Chip Rogers, president and CEO of the American Hotel & Lodging Association, called the ordinance "unnecessary and dangerous" in a statement, saying it would force hotels to remain closed, some of them forever, and result in the layoff of thousands of workers.

"The hotel industry already has launched an industry-wide, enhanced standard of health and safety protocols, called Safe Stay, designed in accordance with the CDC to meet the needs of the current public health crisis and assure our guests and our employees that hotels are safe," Rogers said.

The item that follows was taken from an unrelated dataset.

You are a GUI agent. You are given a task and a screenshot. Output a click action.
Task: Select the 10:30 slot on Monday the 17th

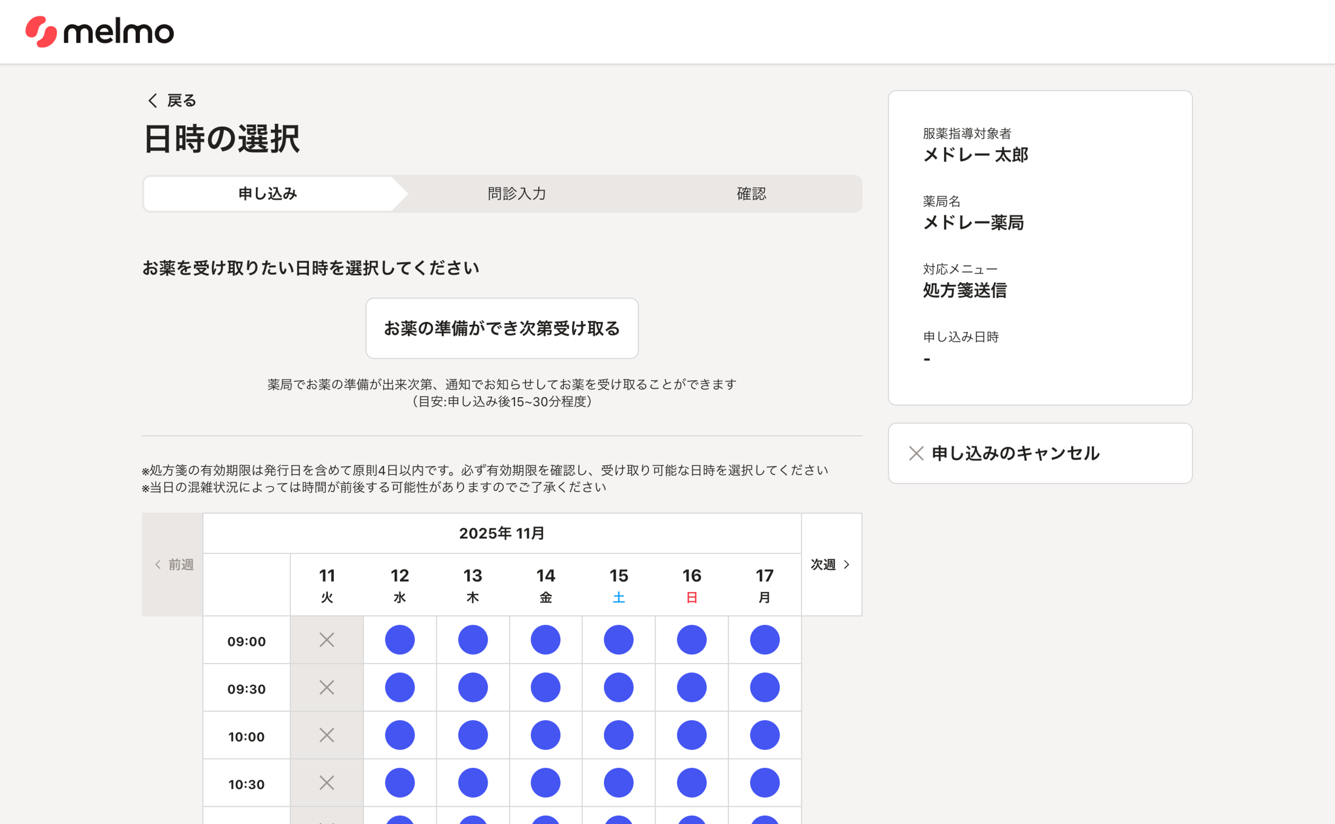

The suit asks the court to declare that the Healthy Buildings Ordinance is unlawful and unenforceable. It claims that the ordinance violates the due process clauses of the U.S. and California constitutions.

John Coté, communications director for the office of City Attorney Dennis Herrera, told Law360 in an email Monday, "We'll review the lawsuit once we've actually been served with it, and we'll address it in court."

The hotel groups are represented by Jeffrey R. Thurrell, Jason A. Geller, Aaron F. Olsen and Darcey M. Groden of Fisher & Phillips LLP.

Counsel information for San Francisco was not available.

The case is California Hotel & Lodging Association, Hotel Council Of San Francisco and American Hotel & Lodging Association v. City and County of San Francisco in the Superior Court of the State of California for the County of San Francisco. The case number was not immediately available.